Friday, May 27, 2011

Drop(the ball)box?

Dropbox is a great tool, I use it all the time. Very simple, user friendly and perfect for what I need. Its sweet spot in my opinion (and my main usage pattern) is collaboration or sharing small amount of documents (not digital media, but documents that change over time).

Dropbox got some bad publicity recently regarding the security state of their service.
For those who are not familiar, a quick summary of the two main two points:
1.       A relatively easy way to impersonate other users – simply put, Dropbox identify the user on the device using a file stored locally in a similar location on all Dropbox installations. All Bob has to do to impersonate Paul is copy over Paul’s identification file, and he has access to all his files.
2.       Dropbox possesses the encryption keys for all users’ data – very common with tools that provide web access to user’s files (or other content related services). The big issue was less about the possession of the keys and more around the fact their privacy policy (and marketing messages) has mislead people to believe Dropbox does not have a copy of the key or ability to decrypt users’ data.

While bullet #1 is an ugly security glitch, it is simple to fix and I trust the Dropbox team to take care of it.

Bullet #2 reminds me of the main reason I buy insurance. It is not so much about the actual insurance policy and much more about the trust factor. I just want to know I can trust the insurance agent to take care of my business if something goes wrong. If for some reason the trust is broken, I will replace the insurance agent/company regardless of the price. Incidents will always happen, everyone makes mistakes. It is about bouncing back from an incident, about the reaction after dropping the ball. That’s what breaks or strengthen the trust.
Dropbox messed up, it does not really matter what they think, it is all about the perception. So if I was Dropbox, I will be less concern about proving who is right or “fixing a problem” and more about bouncing back gracefully.

Having said that, consumers have proven time and again that they don’t really care about security, they don’t even care about privacy…
Thinking that people are going to ditch Dropbox because of the recent security issues is not realistic, will simply not happen. Do you remember how many people banned Facebook during the “who owns my photos on Facebook” campaign just a couple of years ago? (hint – several hundred or thousand, while during the same period of time millions new users joined…).

People care about serviceability, productivity, and the coolness factor. Less about privacy or security.
The notion of personal/private information is long gone from the consumer world. Somehow (social media or even plain old email) your data moves/duplicated to the cloud/web. Once in the cloud there is no going back, and it is no longer in your control (try to really delete stuff from Facebook). The Dropbox type of tools simply extends the cloud/web further into your desktop, while your content is syncing between devices it also synced to the “mighty cloud”, and once in the cloud…  

As for enterprise usage – this is a totally different story.
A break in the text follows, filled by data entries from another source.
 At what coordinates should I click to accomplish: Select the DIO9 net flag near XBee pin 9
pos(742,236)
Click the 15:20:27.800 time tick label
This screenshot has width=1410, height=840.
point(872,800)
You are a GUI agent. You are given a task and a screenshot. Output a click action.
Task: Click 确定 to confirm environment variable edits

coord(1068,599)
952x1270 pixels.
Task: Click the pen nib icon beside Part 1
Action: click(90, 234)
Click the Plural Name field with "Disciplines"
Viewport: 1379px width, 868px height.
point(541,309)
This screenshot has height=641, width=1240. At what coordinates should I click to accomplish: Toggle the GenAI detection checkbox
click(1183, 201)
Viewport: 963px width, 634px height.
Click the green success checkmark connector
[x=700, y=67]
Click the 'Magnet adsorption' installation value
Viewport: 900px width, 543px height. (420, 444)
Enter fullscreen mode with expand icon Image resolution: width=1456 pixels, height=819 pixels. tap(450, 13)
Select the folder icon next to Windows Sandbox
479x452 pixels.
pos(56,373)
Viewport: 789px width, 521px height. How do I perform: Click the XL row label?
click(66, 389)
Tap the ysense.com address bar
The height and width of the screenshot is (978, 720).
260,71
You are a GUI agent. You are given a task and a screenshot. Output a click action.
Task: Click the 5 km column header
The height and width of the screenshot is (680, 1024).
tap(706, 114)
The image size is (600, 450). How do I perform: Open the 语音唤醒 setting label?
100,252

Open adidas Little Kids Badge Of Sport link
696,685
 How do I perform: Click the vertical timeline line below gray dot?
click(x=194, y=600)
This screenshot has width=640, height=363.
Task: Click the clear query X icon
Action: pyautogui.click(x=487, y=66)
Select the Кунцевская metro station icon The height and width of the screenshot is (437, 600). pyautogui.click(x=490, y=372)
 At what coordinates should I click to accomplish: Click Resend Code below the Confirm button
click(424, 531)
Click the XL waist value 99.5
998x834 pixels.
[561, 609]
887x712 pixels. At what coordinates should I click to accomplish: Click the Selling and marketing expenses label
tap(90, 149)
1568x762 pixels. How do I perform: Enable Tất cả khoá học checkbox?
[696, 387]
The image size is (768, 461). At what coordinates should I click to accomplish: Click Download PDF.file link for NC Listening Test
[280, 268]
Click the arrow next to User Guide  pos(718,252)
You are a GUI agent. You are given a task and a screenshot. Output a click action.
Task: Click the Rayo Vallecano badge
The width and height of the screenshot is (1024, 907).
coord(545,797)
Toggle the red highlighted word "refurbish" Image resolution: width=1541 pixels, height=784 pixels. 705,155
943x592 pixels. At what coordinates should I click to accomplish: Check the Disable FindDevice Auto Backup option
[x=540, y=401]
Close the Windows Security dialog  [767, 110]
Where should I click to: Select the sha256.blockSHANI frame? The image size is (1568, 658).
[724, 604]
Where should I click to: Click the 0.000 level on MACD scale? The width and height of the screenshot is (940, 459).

The consumer employees (http://shlomidinoor.blogspot.com/2010/01/we-are-all-consumer-employees.html) continue to build internal pressure to adopt consumer-like tools to simplify and streamline their work. The new generation file syncing/collaboration tools such as Dropbox are a good example of the phenomenon. While great tools they lack adequate controls enterprise IT/IS are expecting. My friends at CloudLock (formally Aprigo) identified a similar opportunity with Google Apps and provide a control layer on top Google’s platform. In a similar fashion vendors will continue identifying other tools originally built for consumers (by “consumer” vendors) and provide the enterprise control layer. Dropbox is a good example.

Bottom line:
As consumers we should keep on using these great tools that improve our productivity.
As enterprises we should look for and work with vendors that will provide the much needed control layer (while maintaining a seamless user experience for the consumer-employee).
As vendors consider it as an opportunity!